INSTRUCTIONS TO FOLLOW:
Print the records below verbatim.

DATASET EXTRACT:

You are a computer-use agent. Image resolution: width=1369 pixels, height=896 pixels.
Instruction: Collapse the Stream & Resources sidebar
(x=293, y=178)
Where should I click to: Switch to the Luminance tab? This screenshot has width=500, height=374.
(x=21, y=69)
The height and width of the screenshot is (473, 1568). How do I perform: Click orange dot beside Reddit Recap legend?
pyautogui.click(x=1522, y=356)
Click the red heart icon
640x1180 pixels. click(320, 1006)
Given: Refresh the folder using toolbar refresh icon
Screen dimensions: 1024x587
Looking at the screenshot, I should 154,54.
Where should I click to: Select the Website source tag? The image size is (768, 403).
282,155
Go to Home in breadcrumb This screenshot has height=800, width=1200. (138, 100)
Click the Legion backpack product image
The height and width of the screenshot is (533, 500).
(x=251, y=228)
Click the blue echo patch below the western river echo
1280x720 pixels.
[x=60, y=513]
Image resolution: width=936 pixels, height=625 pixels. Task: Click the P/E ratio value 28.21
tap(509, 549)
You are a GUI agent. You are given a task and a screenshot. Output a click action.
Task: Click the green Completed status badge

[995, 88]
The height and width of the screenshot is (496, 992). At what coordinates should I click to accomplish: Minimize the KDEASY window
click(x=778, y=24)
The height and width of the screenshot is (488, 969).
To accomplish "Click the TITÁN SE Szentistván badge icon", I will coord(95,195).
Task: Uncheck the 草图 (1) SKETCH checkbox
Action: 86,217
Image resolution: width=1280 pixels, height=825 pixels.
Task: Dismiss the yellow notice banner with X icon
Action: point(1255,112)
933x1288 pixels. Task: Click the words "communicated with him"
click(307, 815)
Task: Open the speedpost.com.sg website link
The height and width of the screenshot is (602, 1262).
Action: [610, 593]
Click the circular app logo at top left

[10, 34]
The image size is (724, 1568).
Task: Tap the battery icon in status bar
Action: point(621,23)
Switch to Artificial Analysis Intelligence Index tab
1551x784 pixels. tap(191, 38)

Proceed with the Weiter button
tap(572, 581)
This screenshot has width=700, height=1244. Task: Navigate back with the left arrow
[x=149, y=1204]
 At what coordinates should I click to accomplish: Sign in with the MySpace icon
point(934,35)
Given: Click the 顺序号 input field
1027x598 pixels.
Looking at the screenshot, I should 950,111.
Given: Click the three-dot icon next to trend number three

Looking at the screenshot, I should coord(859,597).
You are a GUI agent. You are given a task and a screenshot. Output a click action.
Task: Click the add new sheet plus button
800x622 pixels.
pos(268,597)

TASK RESPONSE:
You are a computer-use agent. Image resolution: width=1369 pixels, height=896 pixels.
Instruction: Collapse the Stream & Resources sidebar
(x=293, y=178)
Where should I click to: Switch to the Luminance tab? This screenshot has width=500, height=374.
(x=21, y=69)
The height and width of the screenshot is (473, 1568). How do I perform: Click orange dot beside Reddit Recap legend?
pyautogui.click(x=1522, y=356)
Click the red heart icon
640x1180 pixels. click(320, 1006)
Given: Refresh the folder using toolbar refresh icon
Screen dimensions: 1024x587
Looking at the screenshot, I should 154,54.
Where should I click to: Select the Website source tag? The image size is (768, 403).
282,155
Go to Home in breadcrumb This screenshot has height=800, width=1200. (138, 100)
Click the Legion backpack product image
The height and width of the screenshot is (533, 500).
(x=251, y=228)
Click the blue echo patch below the western river echo
1280x720 pixels.
[x=60, y=513]
Image resolution: width=936 pixels, height=625 pixels. Task: Click the P/E ratio value 28.21
tap(509, 549)
You are a GUI agent. You are given a task and a screenshot. Output a click action.
Task: Click the green Completed status badge

[995, 88]
The height and width of the screenshot is (496, 992). At what coordinates should I click to accomplish: Minimize the KDEASY window
click(x=778, y=24)
The height and width of the screenshot is (488, 969).
To accomplish "Click the TITÁN SE Szentistván badge icon", I will coord(95,195).
Task: Uncheck the 草图 (1) SKETCH checkbox
Action: 86,217
Image resolution: width=1280 pixels, height=825 pixels.
Task: Dismiss the yellow notice banner with X icon
Action: point(1255,112)
933x1288 pixels. Task: Click the words "communicated with him"
click(307, 815)
Task: Open the speedpost.com.sg website link
The height and width of the screenshot is (602, 1262).
Action: [610, 593]
Click the circular app logo at top left

[10, 34]
The image size is (724, 1568).
Task: Tap the battery icon in status bar
Action: point(621,23)
Switch to Artificial Analysis Intelligence Index tab
1551x784 pixels. tap(191, 38)

Proceed with the Weiter button
tap(572, 581)
This screenshot has width=700, height=1244. Task: Navigate back with the left arrow
[x=149, y=1204]
 At what coordinates should I click to accomplish: Sign in with the MySpace icon
point(934,35)
Given: Click the 顺序号 input field
1027x598 pixels.
Looking at the screenshot, I should 950,111.
Given: Click the three-dot icon next to trend number three

Looking at the screenshot, I should coord(859,597).
You are a GUI agent. You are given a task and a screenshot. Output a click action.
Task: Click the add new sheet plus button
800x622 pixels.
pos(268,597)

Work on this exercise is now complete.